What is required:
An exact transcription is needed of the lines below from the one with "Instruction: Select the Short high (1) event" through the one with "Task: Open the Сделки menu item", with no other lines and no pictures.

Stored data entries:
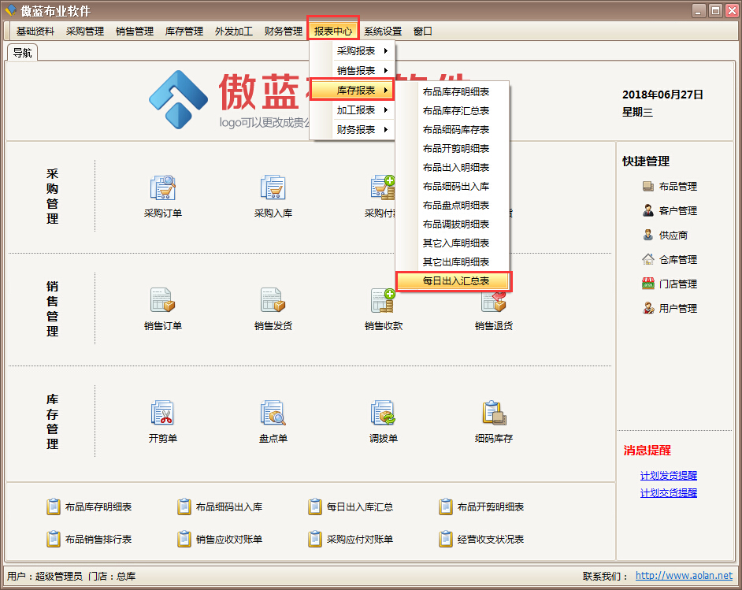Select the 开剪单 cutting order icon

162,414
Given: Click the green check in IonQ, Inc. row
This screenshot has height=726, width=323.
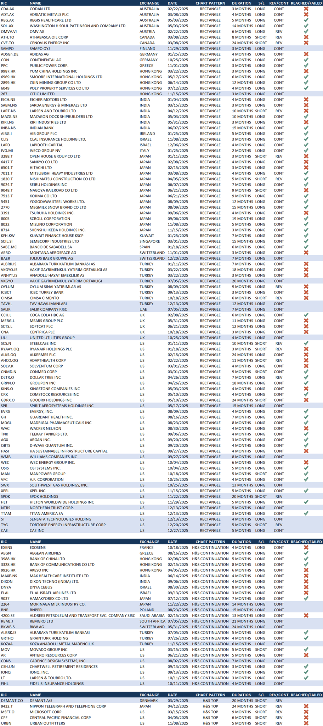Looking at the screenshot, I should coord(306,672).
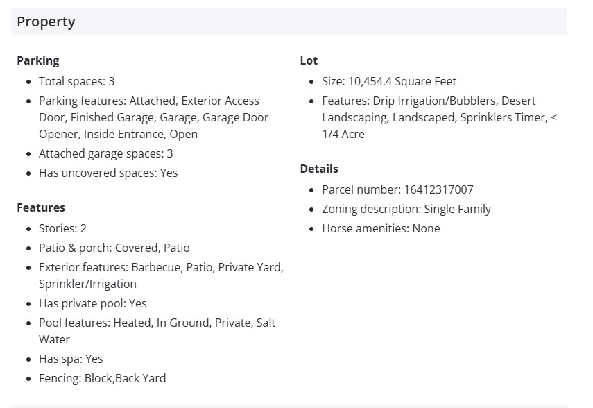The image size is (593, 408).
Task: Click the Exterior features list item
Action: 161,275
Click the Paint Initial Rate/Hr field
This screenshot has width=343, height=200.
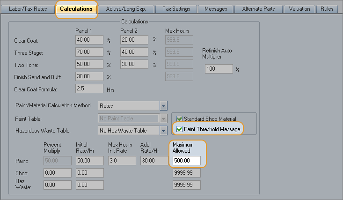[x=89, y=161]
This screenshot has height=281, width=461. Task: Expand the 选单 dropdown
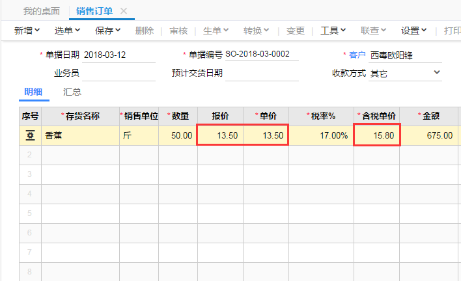[x=67, y=30]
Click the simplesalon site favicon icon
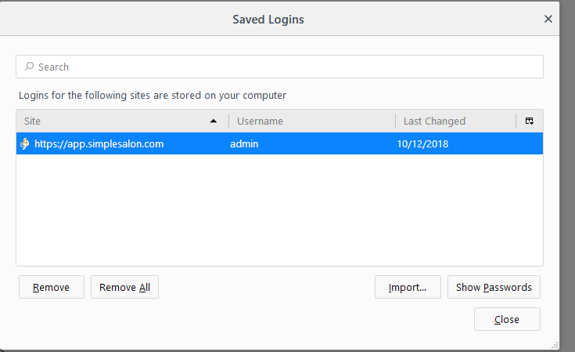Image resolution: width=575 pixels, height=352 pixels. point(25,143)
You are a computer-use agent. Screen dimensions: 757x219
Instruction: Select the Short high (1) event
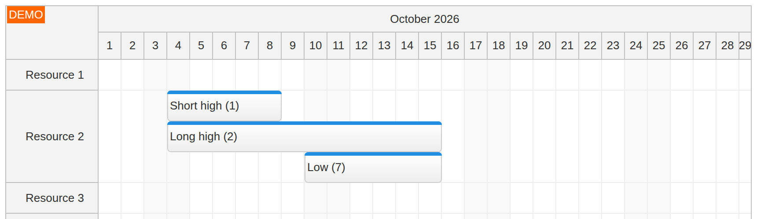point(224,106)
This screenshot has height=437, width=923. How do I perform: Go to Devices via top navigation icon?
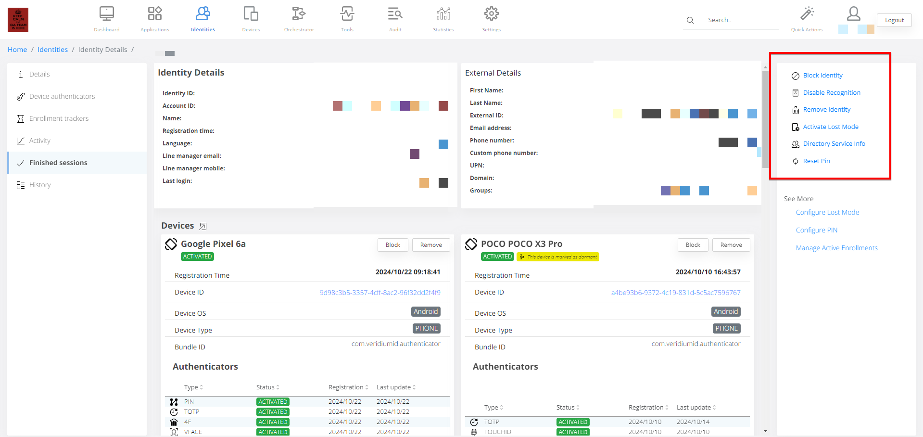point(251,14)
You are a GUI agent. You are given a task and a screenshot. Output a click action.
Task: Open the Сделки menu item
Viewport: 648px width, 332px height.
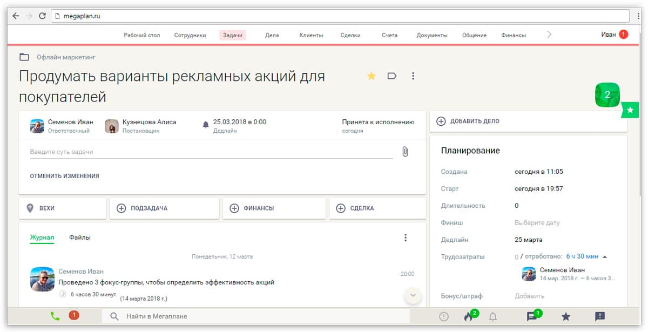(x=350, y=35)

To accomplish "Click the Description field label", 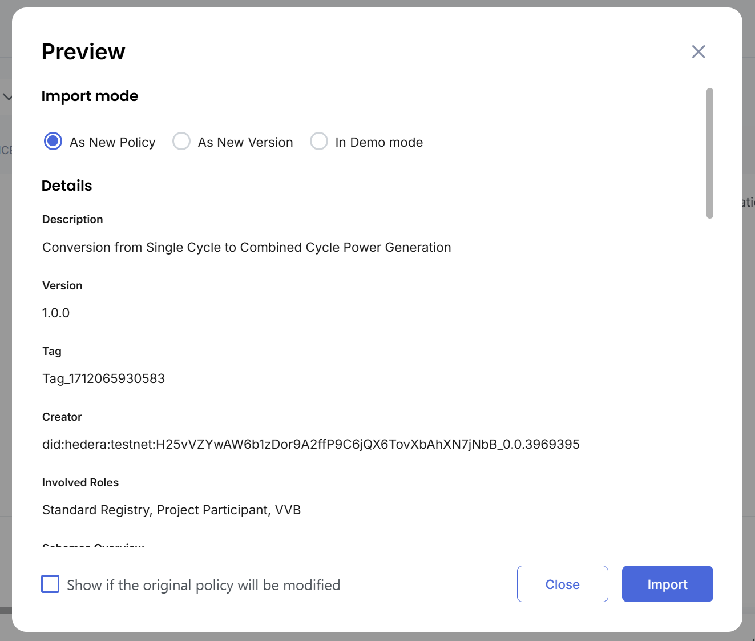I will (x=72, y=219).
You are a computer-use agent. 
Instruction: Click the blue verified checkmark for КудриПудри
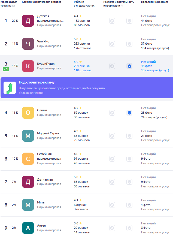pos(129,66)
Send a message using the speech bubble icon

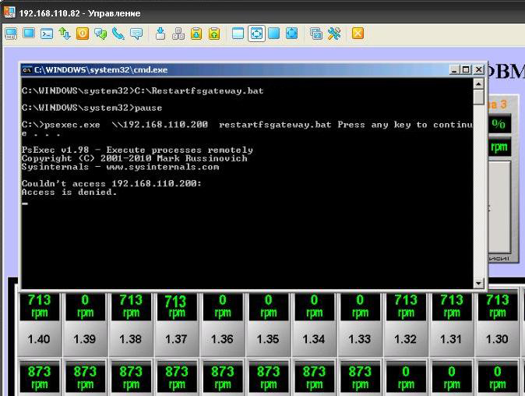[136, 34]
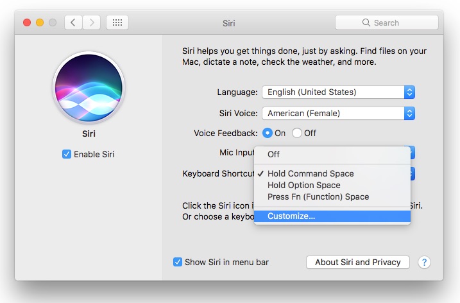Go forward using the right arrow button
The image size is (460, 303).
(x=90, y=22)

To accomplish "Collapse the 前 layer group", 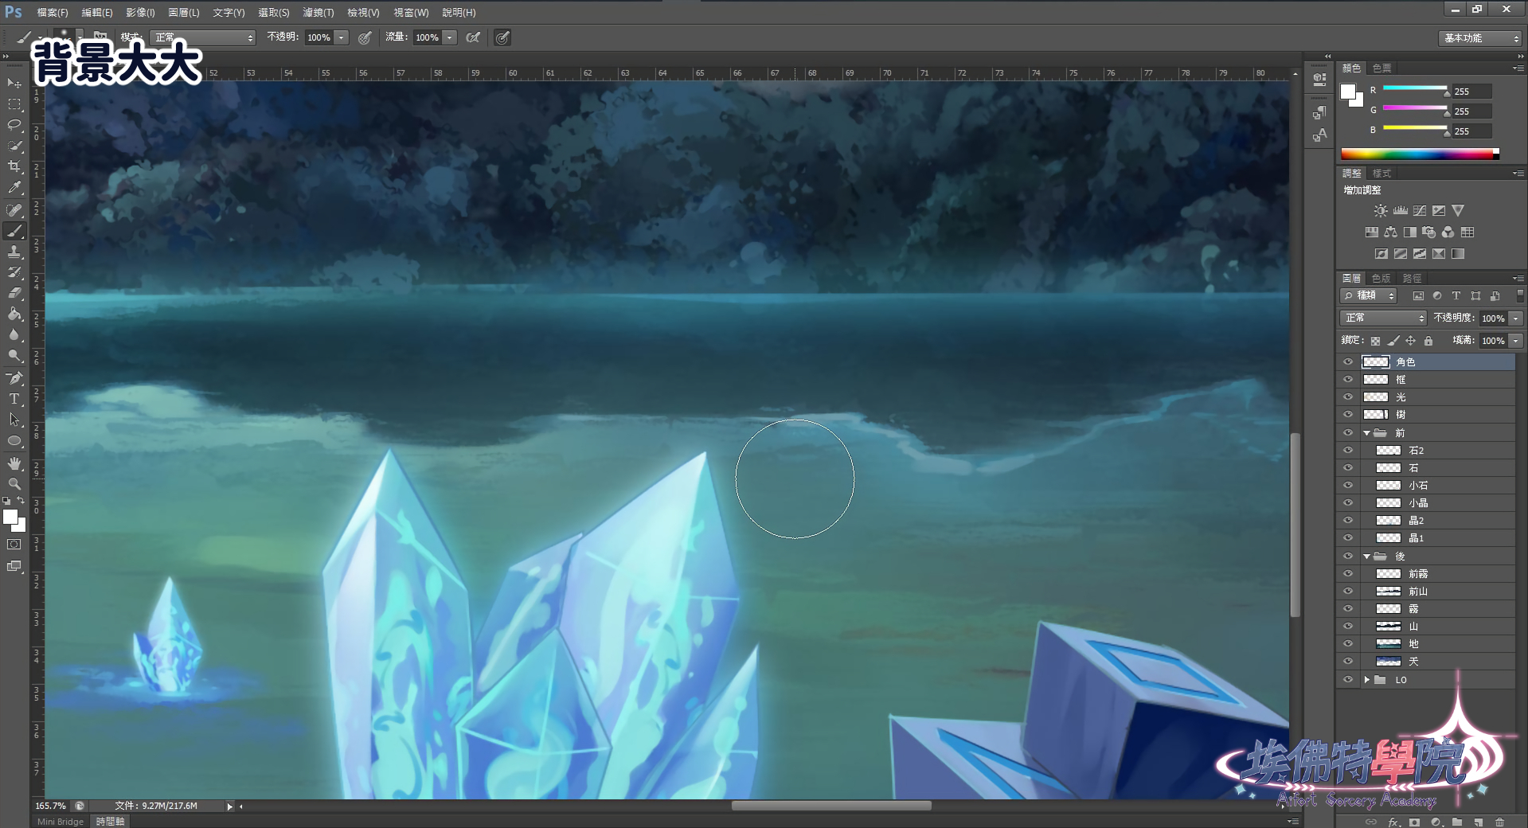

Written solution:
Instruction: Select the Short high (1) event
point(224,106)
This screenshot has height=437, width=923. How do I perform: Go to Devices via top navigation icon?
point(251,14)
You are a GUI agent. You are given a task and a screenshot. Output a click action.
Task: Open the Сделки menu item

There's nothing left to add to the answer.